Jessica Alba and the Rise of the Not-Totally-For-Profit Corporation

Photo: Theo Wargo/Getty Images

This week, Jessica Alba’s The Honest Company announced it has raised $70 million at a nearly $1 billion valuation and is preparing to go public.

The Honest Company is one of more than a thousand “B corporations” — firms with a for-profit head and a nonprofit heart, among them Warby Parker, Patagonia, Etsy, and Seventh Generation. Such companies are open about the fact that they will not maximize profits at the expense of their social or environmental missions.

Right now, nearly all B corps are privately held, obscuring their finances and value relative to other firms. But with its initial stock offering, The Honest Company might provide an early test of the market’s true feelings about companies on a mission. Will investors punish them for failing to make as much money as possible? Or might they reward them for considering the greater good?

B corps are a new thing. As of a few years ago, firms like The Honest Company would have just been regular, old for-profits or, in some cases, straight-up nonprofits. Maryland pioneered the B corps designation in 2010 to help companies better balance their mission to make money with their mission to make the world a better place. Since then, more than two dozen states have followed suit.

Milton Friedman would have loved this,” said Andrew Kassoy of B Lab, the nonprofit that certifies many B corps, when the Maryland legislation passed. “For the first time, we have a market-based solution supporting investors and entrepreneurs who want to make money and make a difference.”

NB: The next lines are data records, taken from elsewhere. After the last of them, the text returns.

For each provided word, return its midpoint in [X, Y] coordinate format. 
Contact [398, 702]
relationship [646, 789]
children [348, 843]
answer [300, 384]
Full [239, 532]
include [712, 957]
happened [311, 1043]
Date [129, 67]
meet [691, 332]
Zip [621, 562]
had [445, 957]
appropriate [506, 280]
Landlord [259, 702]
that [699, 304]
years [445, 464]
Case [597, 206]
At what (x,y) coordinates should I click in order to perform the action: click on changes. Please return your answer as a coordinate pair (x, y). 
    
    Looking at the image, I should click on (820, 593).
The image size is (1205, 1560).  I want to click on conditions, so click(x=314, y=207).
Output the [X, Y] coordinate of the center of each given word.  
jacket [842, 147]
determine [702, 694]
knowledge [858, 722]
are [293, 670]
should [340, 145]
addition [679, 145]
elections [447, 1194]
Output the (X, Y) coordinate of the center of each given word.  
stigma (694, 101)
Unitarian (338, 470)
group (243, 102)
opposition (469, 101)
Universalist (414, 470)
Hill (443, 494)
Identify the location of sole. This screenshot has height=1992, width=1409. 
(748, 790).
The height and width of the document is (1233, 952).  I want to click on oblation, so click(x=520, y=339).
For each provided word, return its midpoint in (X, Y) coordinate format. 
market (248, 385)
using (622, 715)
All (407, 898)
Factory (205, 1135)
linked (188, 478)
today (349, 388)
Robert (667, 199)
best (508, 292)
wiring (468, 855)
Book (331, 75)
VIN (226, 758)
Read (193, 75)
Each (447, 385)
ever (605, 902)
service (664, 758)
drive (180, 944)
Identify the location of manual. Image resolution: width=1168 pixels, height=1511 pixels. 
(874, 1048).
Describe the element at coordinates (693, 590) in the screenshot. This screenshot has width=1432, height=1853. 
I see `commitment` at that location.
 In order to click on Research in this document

Under the traditional corporate designations, that is not always so easy. Take the infamous case of Ben & Jerry’s. In 2000, the publicly traded ice-cream-maker sold out to Unilever, the Anglo-Dutch food and home-goods conglomerate. Even though there were provisions to maintain the company’s hippie ethos, the deal troubled its Wavy Gravy-loving customers. But the firm did not have much of a choice: The sale maximized shareholder value, and the company needed to maximize shareholder value.

As a B corp — as Ben & Jerry’s is now, though it remains a Unilever subsidiary — its joint mission to make money and do some good is explicit, clear to shareholders, and entrenched in a corporate framework. Had Ben & Jerry’s been a B corp back in 2000, it seems unlikely it would have gotten sold in the first place.

Alba’s The Honest Company won’t have to contemplate a Unilever nightmare scenario as it contemplates its IPO, given that it is already a B corp. It sells eco-chic diapers and other products, but it privileges environmentally responsible products and purchases its energy from renewable sources. Its B corp status would shield it from certain shareholder lawsuits or the pressure to sell out to a bigger firm without a social mission.

We believe being a public company is the best path for us going forward, and it’s good to get that validation early on,” its chief executive, Brian Lee, told The Wall Street Journal. “I can’t say when that will be, but we are definitely starting to think and act like a public company.”

As such, it promises a fascinating market test: Is the public going to want to invest in a firm that openly declines to maximize profits?

I imagine the company will end up with a smaller market capitalization than it would if it were incorporated differently. It will likely have thinner profit margins or greater losses than it would if it were willing to slash its overhead or benefits for its workers, for instance.

Moreover, B corps have some murkiness baked into their corporate structure, murkiness that might make many shareholders wary and thus less likely to put money in. What if the firm’s shareholders do not agree with the company’s strategy to fulfill its social mission, for instance? What if the firm is losing money and makes uncomfortable concessions to stop shareholders from dumping its stock?

Such questions are why the California bar objected to the state’s B corp law in the first place: It poses “a fundamental change to the fiduciary duties of corporate directors and will pose a consequent risk to shareholder protections,” it argued.

Even so, I think there’s reason to believe that plenty of investors might want to bet on B corps, even in exchange for lower returns. Traditional for-profit companies’ obsessive focus on short-term profits comes with its own downsides, both in terms of longer-term returns and in terms of the state of the world we all live in, after all. (Just think of Lehman Brothers or Blackwater.) On top of that, firms like The Honest Company might also come with social cachet that increases sales or even, in some cases, tax breaks to help offset business costs, drawing investors in.

They might not be the most profitable, highest value, or biggest companies, in other words. But that seems to be just fine with them in the first place.